Maybe it’s the cold or maybe it’s because there is nothing I wanna write about but I have been so lazy with the blog lately. I do think about it daily hoping that SOMETHING…ANYTHING will happen that may be at least interesting if not humorous, but I got nothing. Work is still sucking my butt, alas not in a good way, however the Argonaut (aka Guy) is dutifully fulfilling his role as official cookie supplier. In addition just the mere fact that the Argonaut and I eat lunch together more often than not has really revved up the rumor mill here – and well that ‘s kinda fun. We play it up to entertain the masses but I think the fan base is starting to wane … we really must up our game. I suggested staging a fight in the kitchen while invoking the name of his live in girlfriend but that may cast me in a ‘psycho’ light and we don’t want that.
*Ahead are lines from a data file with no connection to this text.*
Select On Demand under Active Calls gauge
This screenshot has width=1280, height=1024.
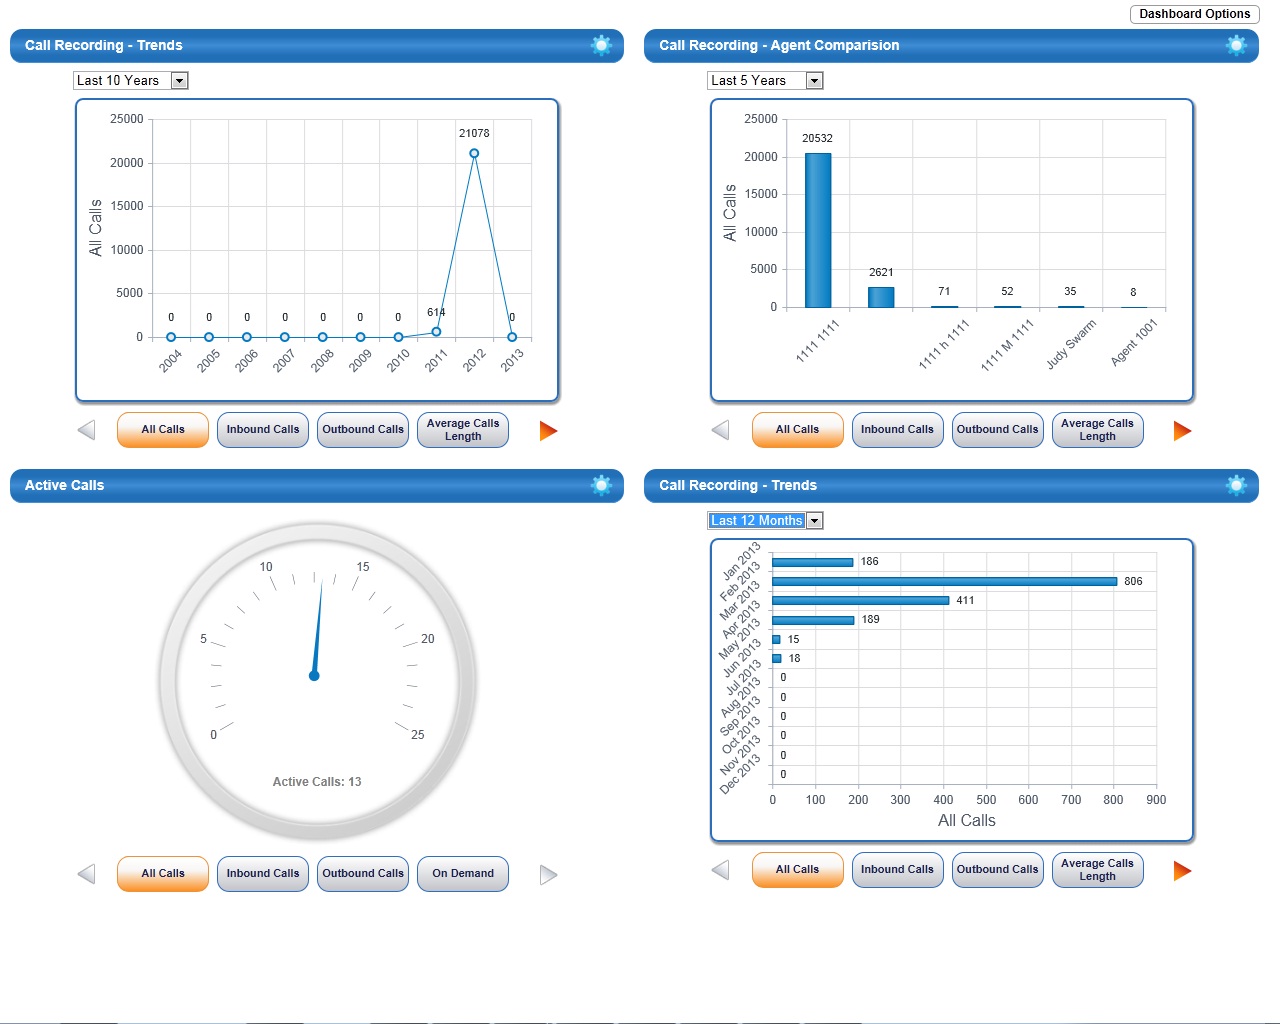click(x=463, y=874)
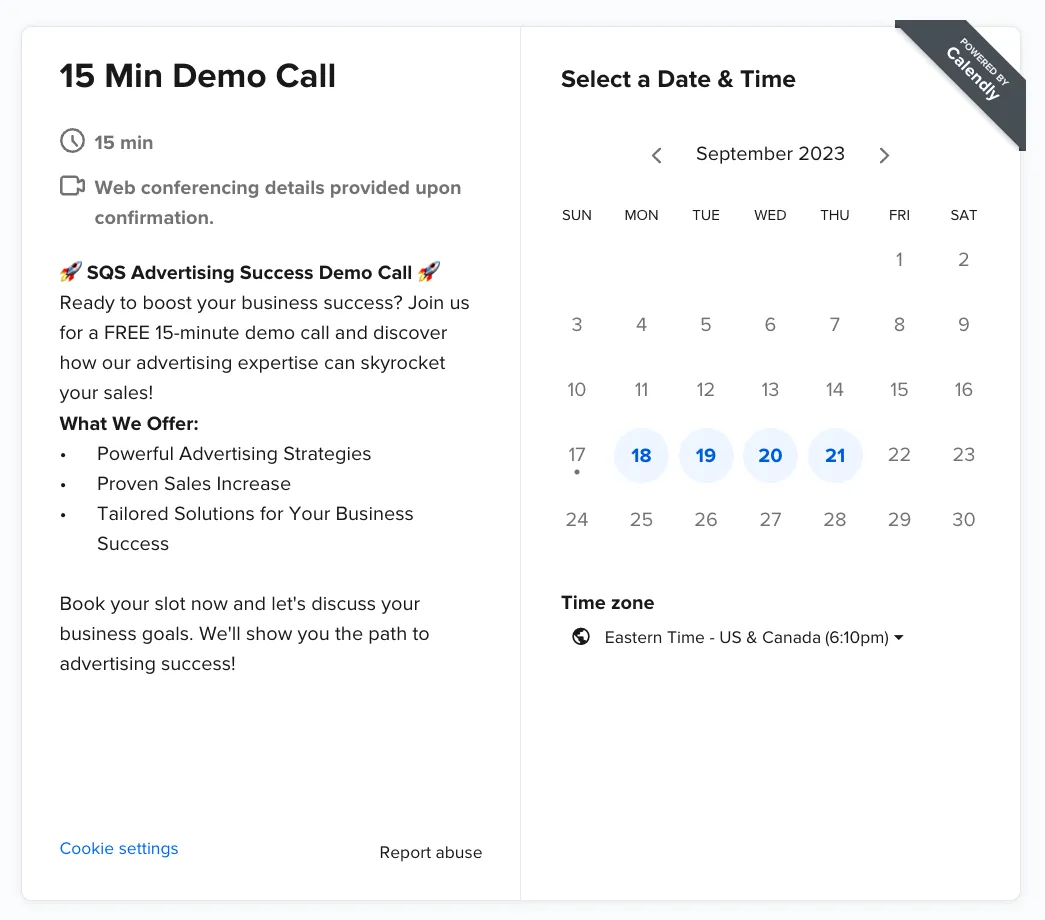1045x920 pixels.
Task: Select September 18 on the calendar
Action: pyautogui.click(x=641, y=455)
I have re-joined for the month of February (I do this about twice a year) hoping that the $40 membership fee will either translate into one free dinner and a glass of wine or at least some comedic fodder for the blog. So far I have searched about 200 profiles of men in the greater metropolitan area between the ages of 30 and 45 to find about 7 who didn’t leave me asking, “Really?” Here are a few observations I have made during my first 18 hours of on line dating:

The phrases “Laid Back” and “Easy Going” are pervasive throughout men’s profiles yet I do not know why anybody would consider these GOOD traits. I want a guy who is actively engaged, stimulated by curiosity, present and connected. Laid Back sounds …well uninterested.
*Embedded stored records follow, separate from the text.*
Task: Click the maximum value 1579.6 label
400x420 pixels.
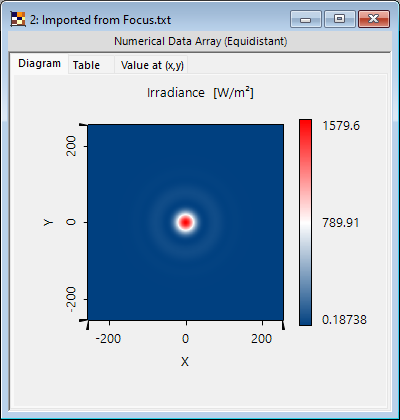Action: (341, 126)
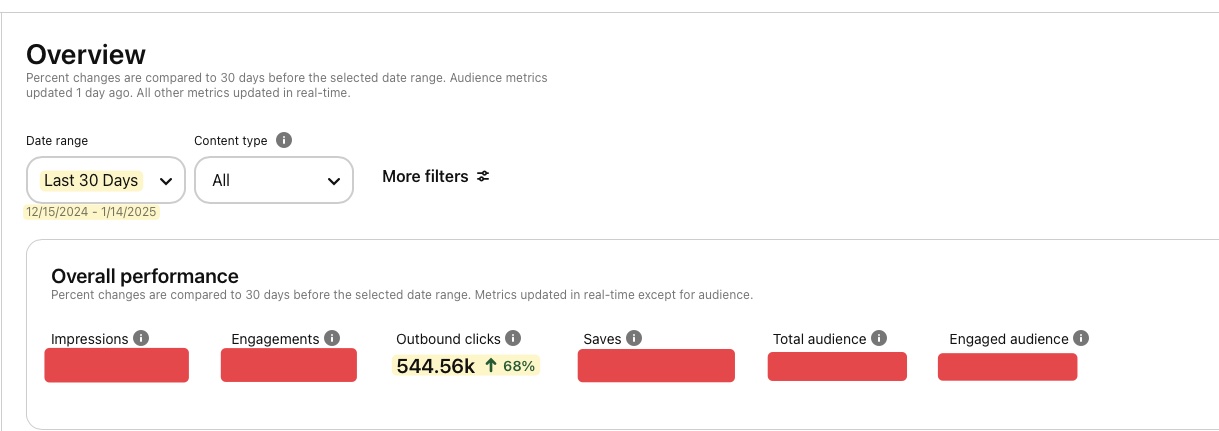Click the Date range dropdown chevron

[166, 181]
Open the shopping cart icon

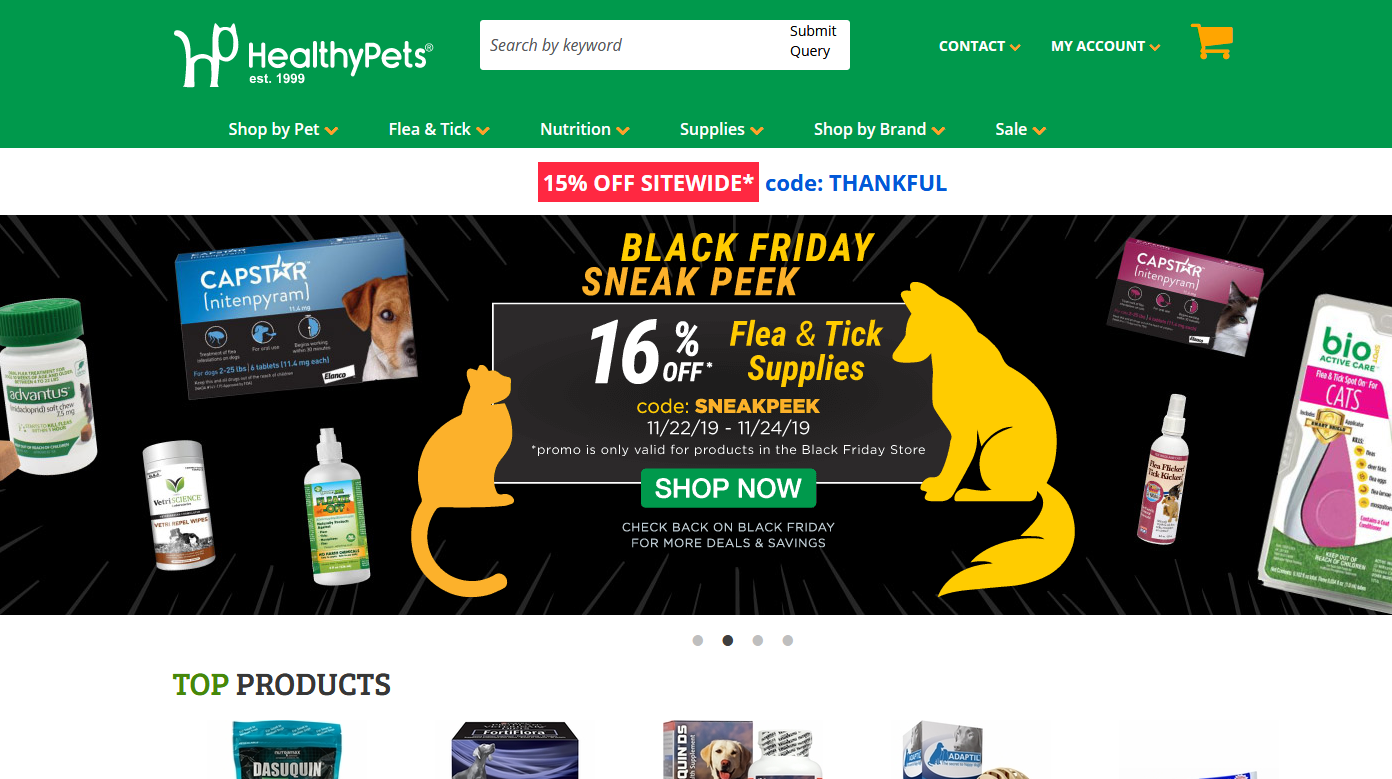tap(1212, 42)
Dudes take a lot of pics of themselves with web cams shirtless.

Dudes take a lot of pics of themselves with web cams shirtless while holding dogs.

Dudes take a lot of pics of themselves with web cams shirtless while looking at the
computer screen instead of the camera lens.

Dudes take a lot of pics of themselves with camera phones while looking into a mirror shirtless.

Many men write as if they are addressing other MEN. Here are some opening lines, “Ok guys…” , “I hope you guys…”, “Forgive me guys for writing this.…” huh? Then they list all the sports teams they like and don’t like followed by all types of historic baseball and football scores and stats, blah blah blah…. I get it that guys like sports but I’m thinking that if you are trying to catch a CHICK this may NOT be the ONLY thing you chose to write about.